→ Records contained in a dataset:
=== Section Start ===

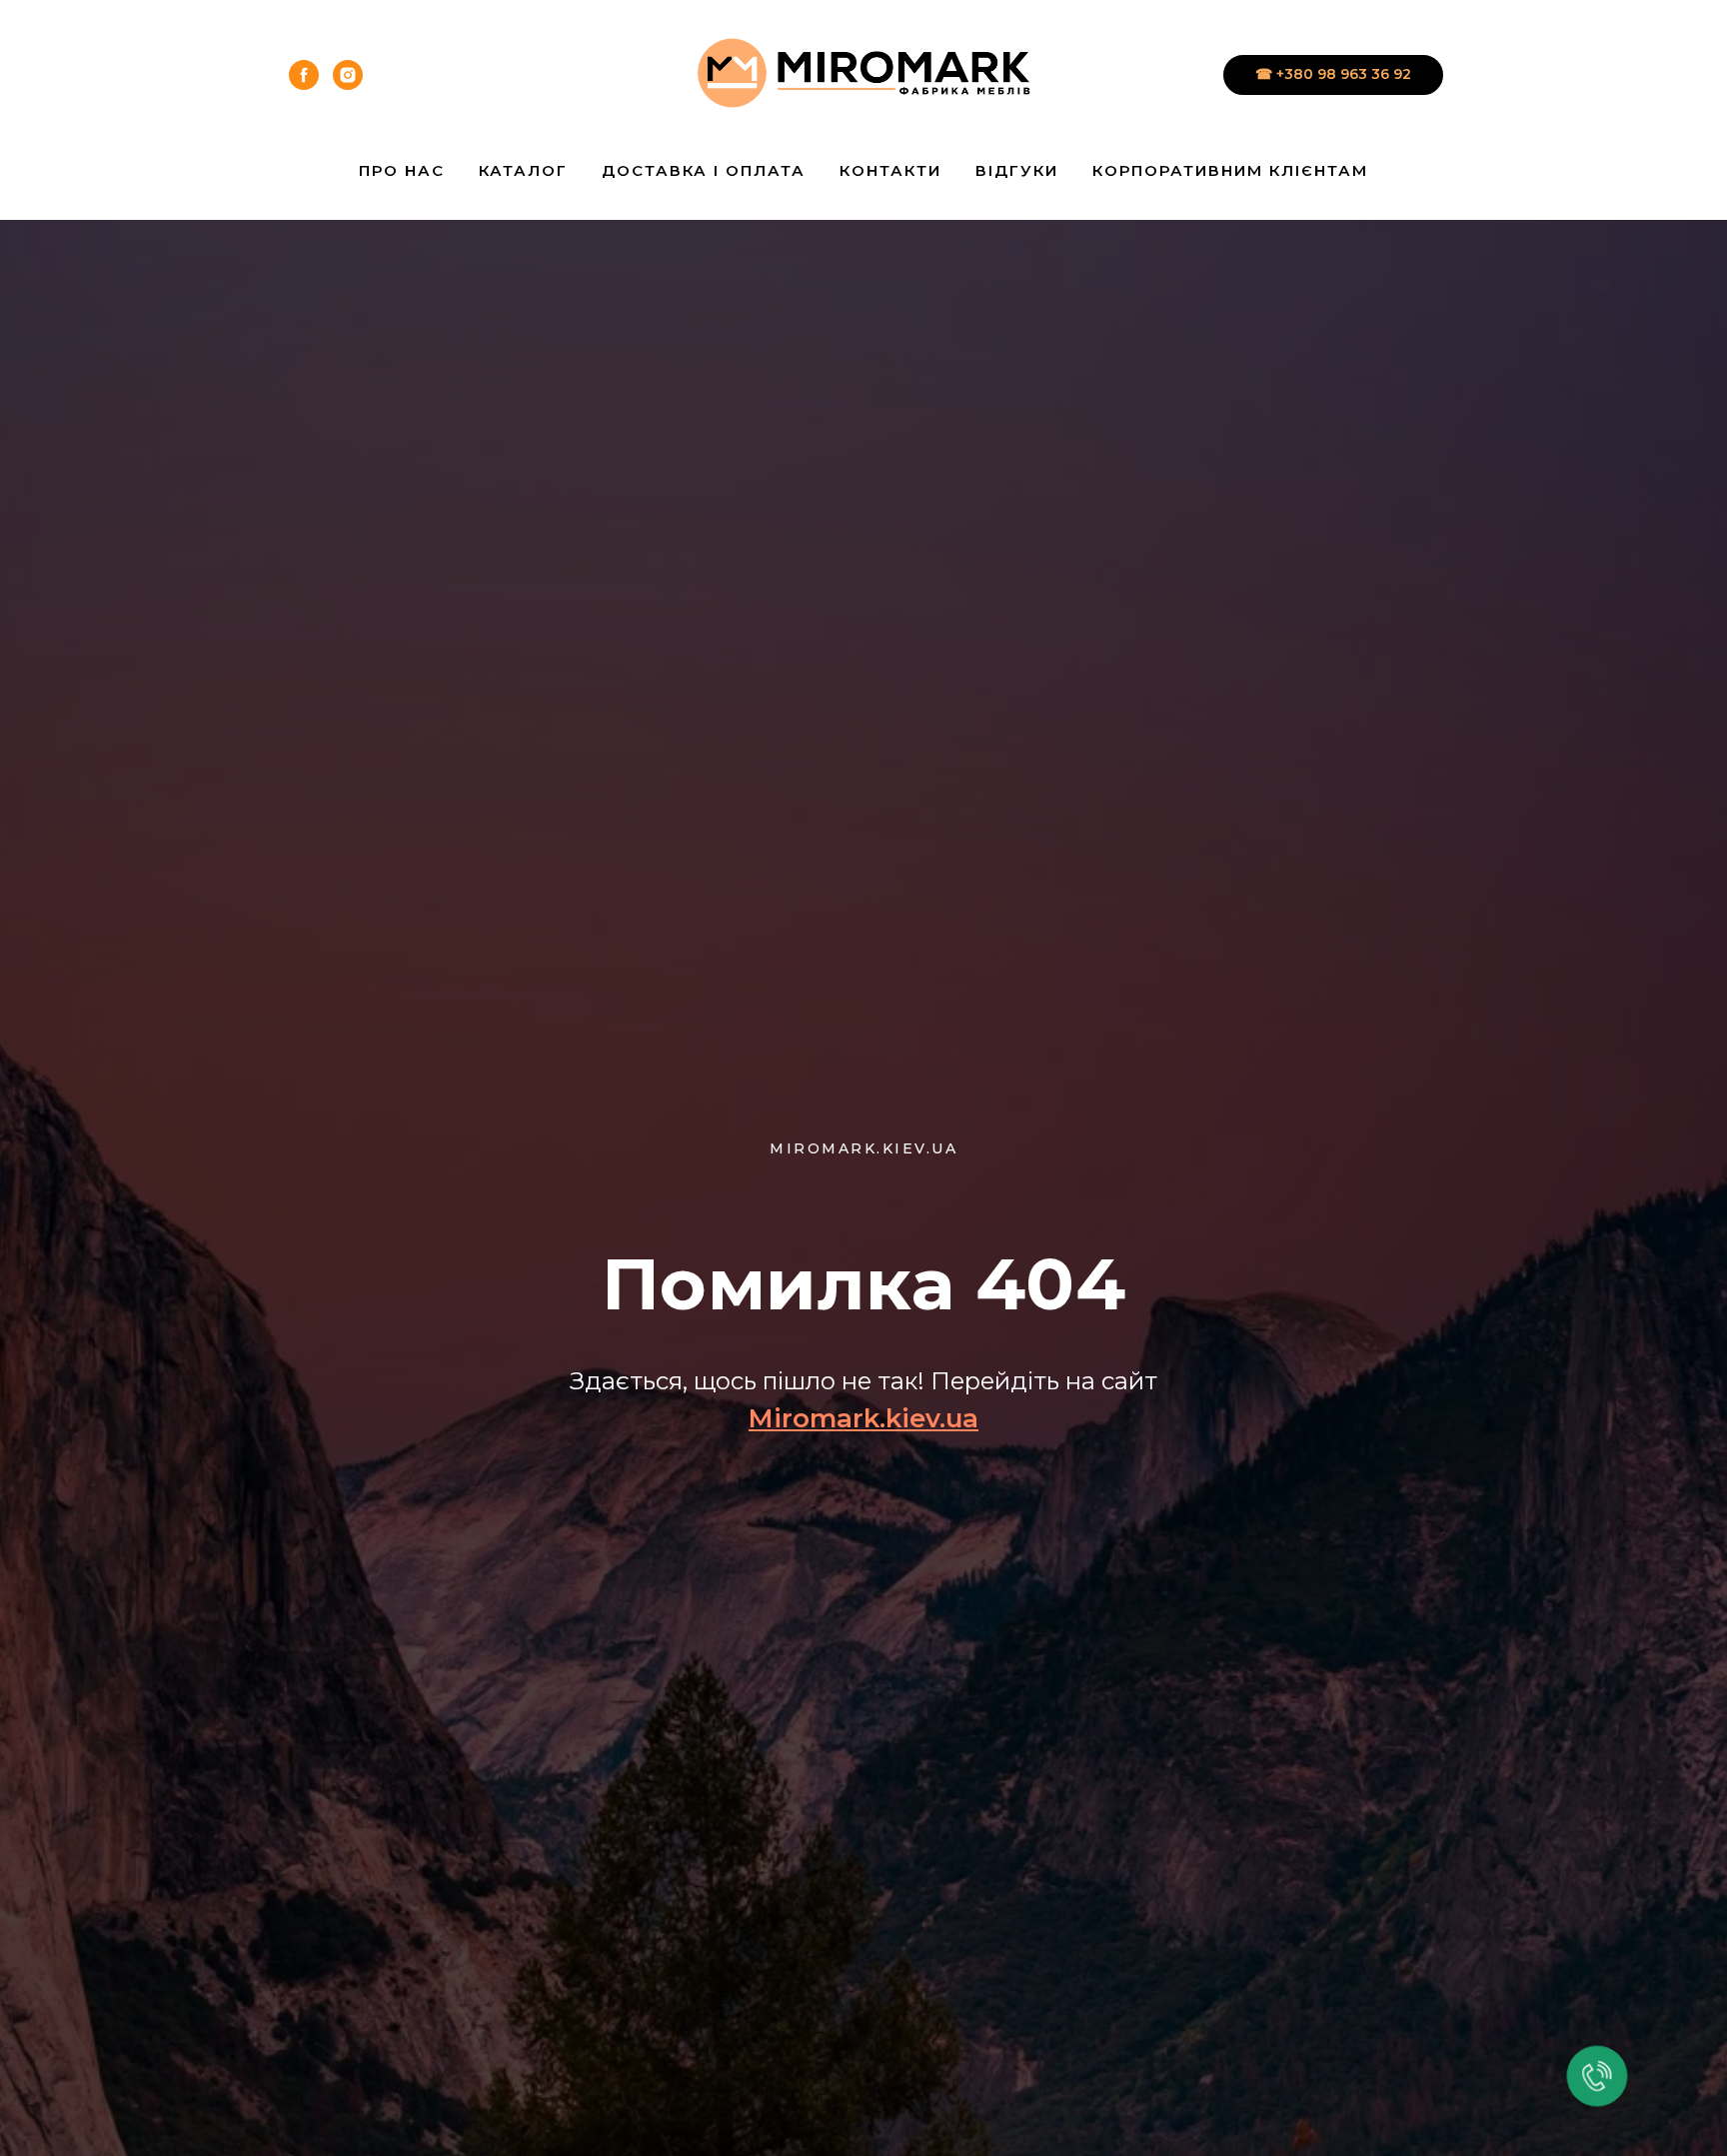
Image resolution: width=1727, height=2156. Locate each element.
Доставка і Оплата (704, 170)
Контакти (890, 170)
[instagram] (348, 75)
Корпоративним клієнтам (1230, 170)
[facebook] (304, 75)
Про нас (402, 170)
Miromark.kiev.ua (863, 1418)
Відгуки (1016, 170)
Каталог (523, 170)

=== Section End ===

→ Activity: Please copy the preceding records exactly and omit the images.

→ Written answer:
Image resolution: width=1727, height=2156. Locate each element.
Доставка і Оплата (704, 170)
Контакти (890, 170)
[instagram] (348, 75)
Корпоративним клієнтам (1230, 170)
[facebook] (304, 75)
Про нас (402, 170)
Miromark.kiev.ua (863, 1418)
Відгуки (1016, 170)
Каталог (523, 170)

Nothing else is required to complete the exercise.